■ Directions
• A. In the partial linking thread, which gcc option is named for hiding the visible symbols of a shared object or DLL?
• B. Write out the passage of the partial linking thread starting at "Even if this" and ending at "have no effect.".

■ Text extract
==========
Partial linking

Hi,

gcc (and probably other compilers) support the concept of “partial linking” (see the -r switch). While admittedly kind of weird, it appears quite handy when you want to conceal internals from a user of a library.

Let’s say you have a library L with an official (public) interface. This library is made of several object files O1, …, On and uses additional code implemented in other libraries S1, …, Sm which are part of the project as well.

In the normal case, a user would have to get all these libraries (L and S1, …, Sm) together with the header files containing the public interface of L. However, all the symbols related to internal interfaces (for instance those of S1, …, Sm) are still visible to the user and might reveal details which are for different reasons not intended for the eyes of the user.

This conflict can be avoided by partial linking all the object files together with all needed (static) libraries into one large object file which no longer contains unresolved symbols and which can in a later step be cleaned of all symbols not needed for relocation while obfuscating the remaining internal symbols keeping only the official symbols in place.

As this process needs to pull in all libraries we depend on, one would have to use something like add_executable() (with appropriate link flags for partial linking etc) rather than add_library() to create the large object file. However, my impression is that this is kind of similar to fixing a screw with a hammer. (Furthermore, the resulting object file would always be named with an .exe suffix when building for windows.)

Is there some recommended way to do this more or less cleanly using CMake?

Kind regards
Ingolf

CMake’s model for this is OBJECT libraries. Basically the “library” is just a collection of .o files tossed on (direct) consumer’s link lines. I’m not sure of the best reference for it, but the docs should be a good start at least.

Note that not every platform supports partial linking in that way (IIRC, Windows probably gets confused if you don’t synchronize _EXPORT symbols between will-be-colocated targets), so it’d be hard to model in CMake.

@ben.boeckel, thank you for this suggestion. However, I do not yet see how OBJECT libraries will solve the situation: my understanding of the OBJECT library concept is that those libraries will contain a bunch of individual object files. These object files will still reveal internal symbols which need to be present when finally linking an executable with this library.

My goal was to have the complete functionality provided in one large object file which can then be handed over to a customer for integration in his executable (and maybe the customer does not even use CMake). That object file would surely have to define symbols related with its public interface, but all those internal symbols could be eliminated (or at least obfuscated if needed for relocation purposes).

Even if this concept cannot easily be modeled using CMake, is it possible to suppress the .exe suffix from the actual file name generated by add_executable() when CMAKE_SYSTEM_NAME is Windows? I tried setting CMAKE_EXECUTABLE_SUFFIX to the empty string, but apparently this variable is used for reporting purposes, and modifications of that variable have no effect.

Kind regards
Ingolf

At least for C++, the visible symbols of a shared object / DLL can be controlled. For gcc, there is -fvisibility=hidden. The library developer then explicitly exports symbols.
==========
■ Recorded data

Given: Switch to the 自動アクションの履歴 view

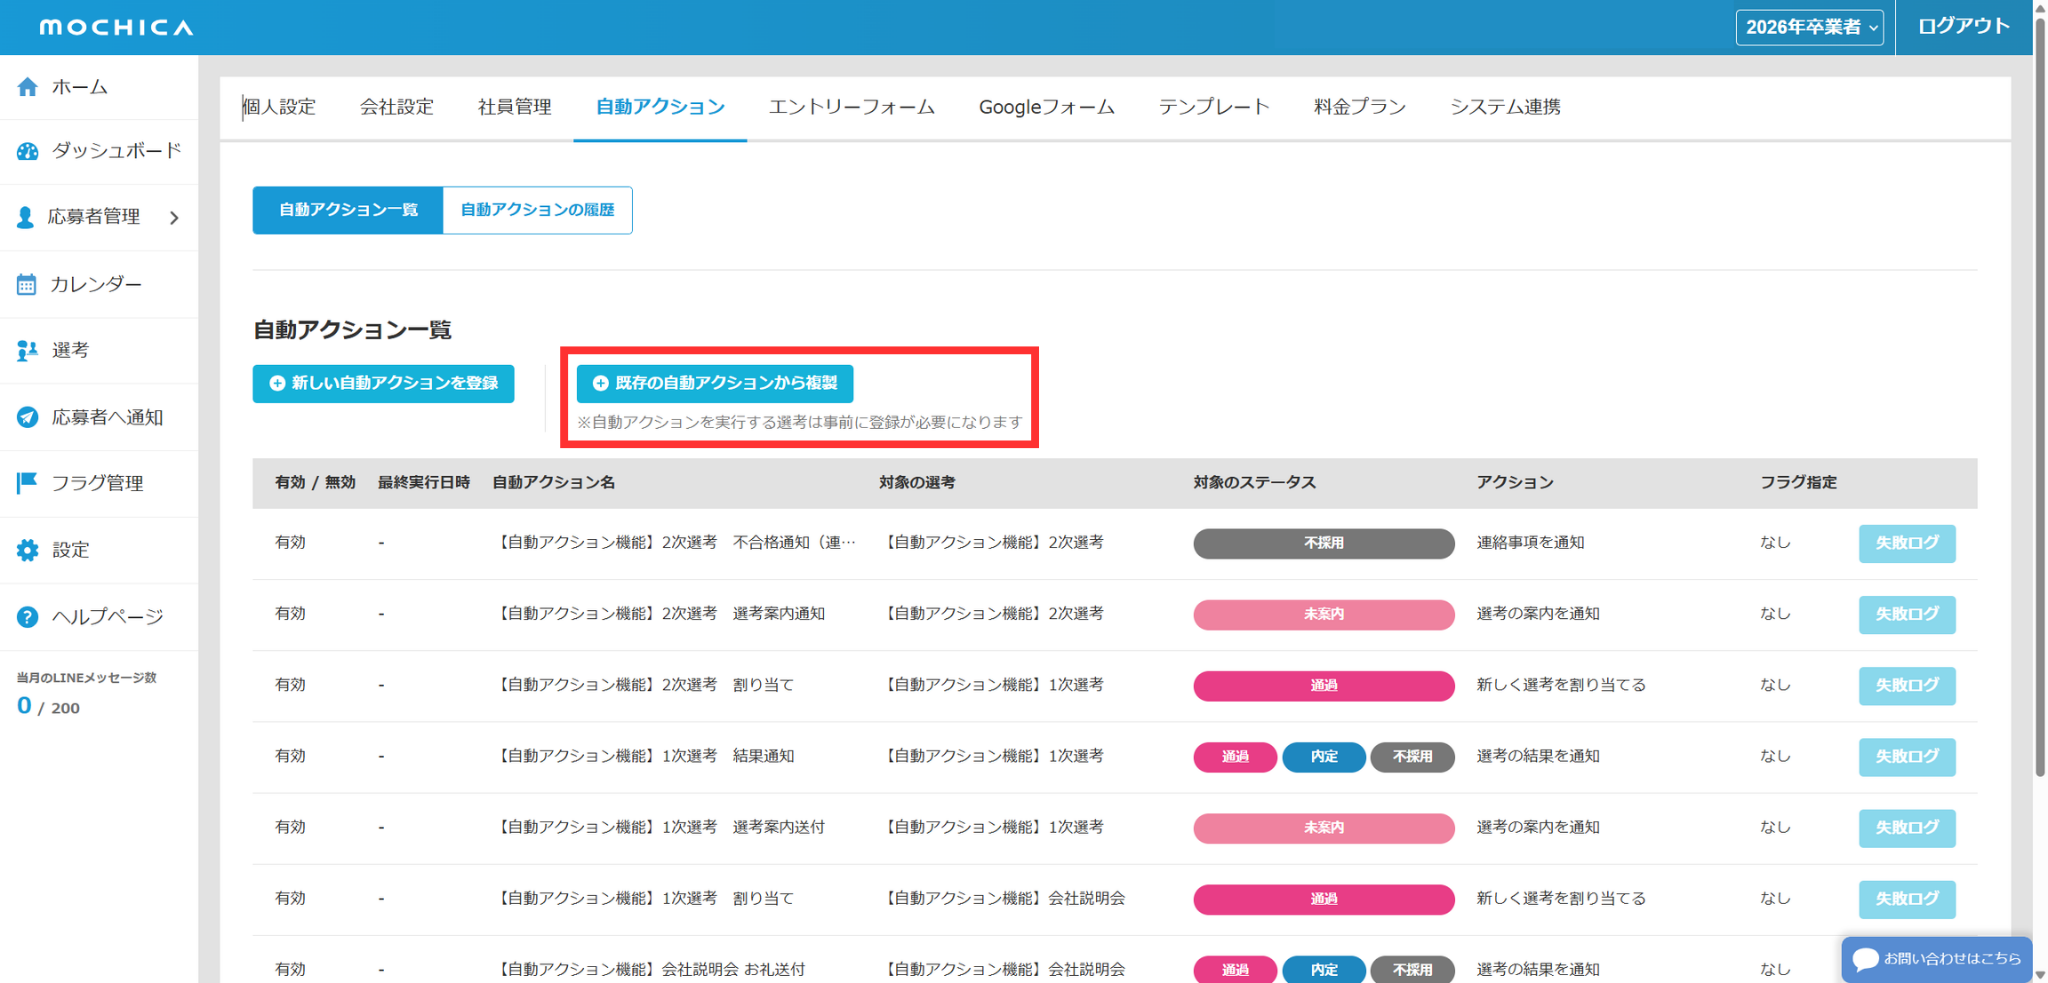Looking at the screenshot, I should pyautogui.click(x=537, y=210).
==========
■ Responses by task
• A. -fvisibility=hidden

• B.
Even if this concept cannot easily be modeled using CMake, is it possible to suppress the .exe suffix from the actual file name generated by add_executable() when CMAKE_SYSTEM_NAME is Windows? I tried setting CMAKE_EXECUTABLE_SUFFIX to the empty string, but apparently this variable is used for reporting purposes, and modifications of that variable have no effect.